Scored (pointwise) or pairwise? Default to scored: each candidate is scored independently against the rubric, which makes the comparison the easiest to maintain over time (a new candidate or a re-run is just another scoring pass against the same fixed rubric, with nothing to re-pair). It is also what regression gating against a fixed bar requires. Use pairwise when the candidates are close enough that relative head-to-head judgement is sharper than absolute scores, accepting that pairwise comparisons re-run as the candidate set changes. The scored-comparison workflow is documented in Find the best prompt and model.

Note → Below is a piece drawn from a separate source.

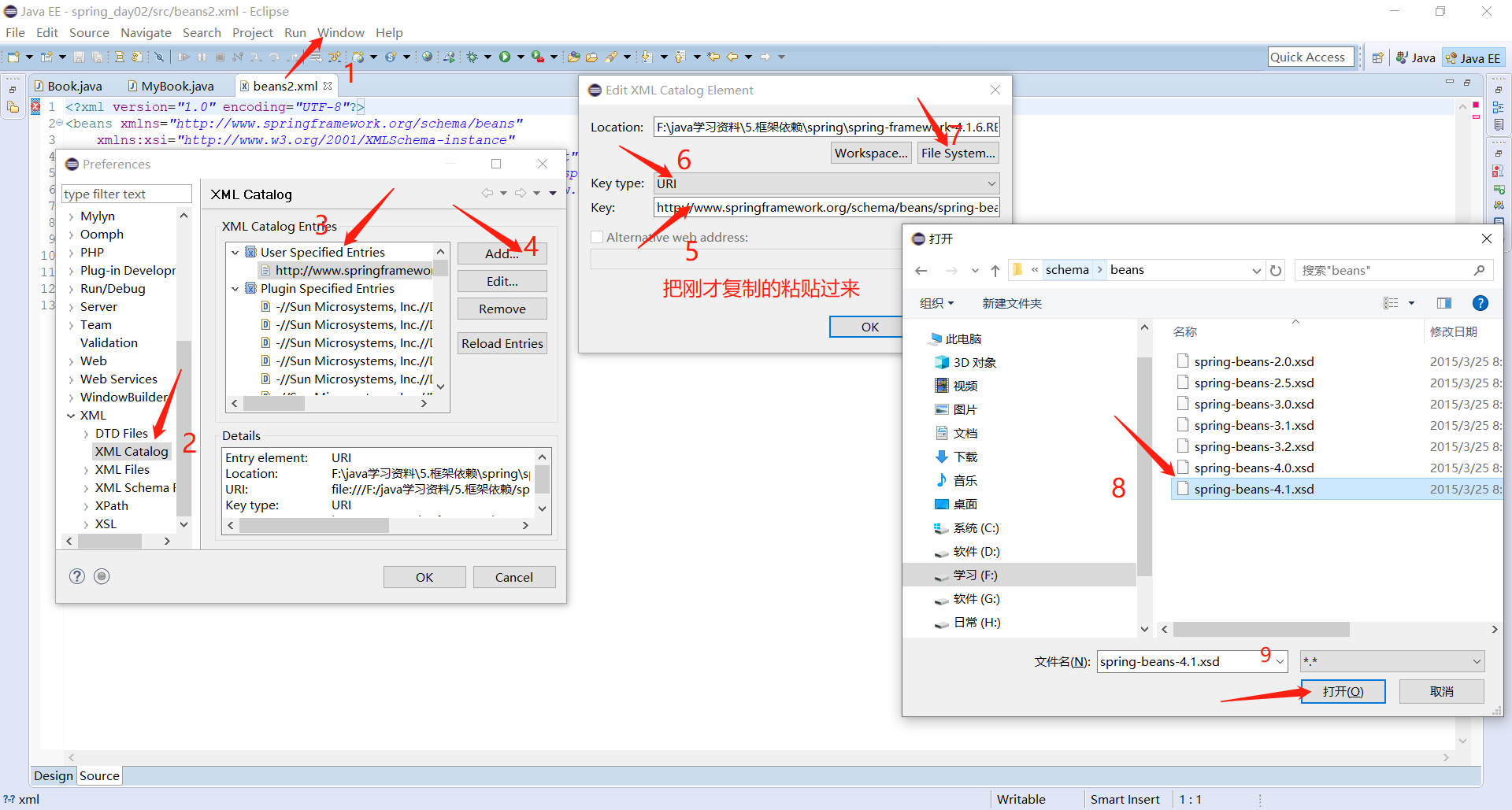Expand the DTD Files tree node
This screenshot has height=810, width=1512.
tap(86, 433)

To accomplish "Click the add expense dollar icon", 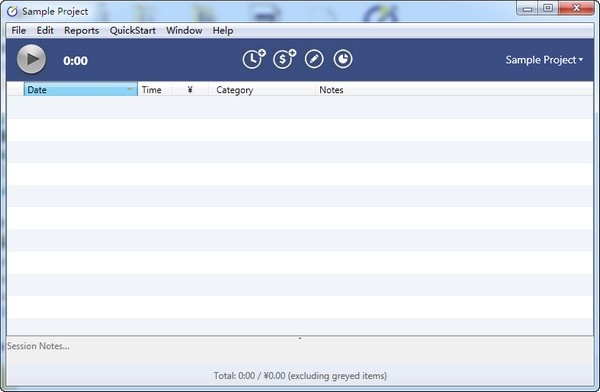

Is this for benchmarking the whole model? No. This is task-specific A/B testing and selection: "which candidate is better for my task, on my inputs, against my rubric." Benchmarking a model's general capability across many tasks is what public leaderboards are for, and those verdicts rarely transfer to a specific product. Scope the comparison to the task you actually ship.

Can the judge be the same model as a candidate? No. Self-preference bias inflates the candidate's scores. Use a judge from a different model family.

How big should the comparison dataset be? Start with the smallest stratified set that gives stable per-dimension verdicts (often a few hundred items). Expand as the comparison matures and as edge slices become more important.

What if the judge disagrees with the humans on calibration? Re-prompt or replace the judge until agreement clears the per-dimension floor. If no judge clears the floor, the rubric is probably ambiguous; tighten it.

How often should I recalibrate the judge? Whenever the judge model version changes, whenever the rubric changes, and on a fixed cadence (monthly or quarterly) against a refreshed human-labeled slice. Treat judge drift as a first-class operational signal.

Does this work for prompt comparisons too? Yes. The same pipeline scores prompt variant A versus prompt variant B on the same model, with the prompt as the implementation and the rubric as the objective.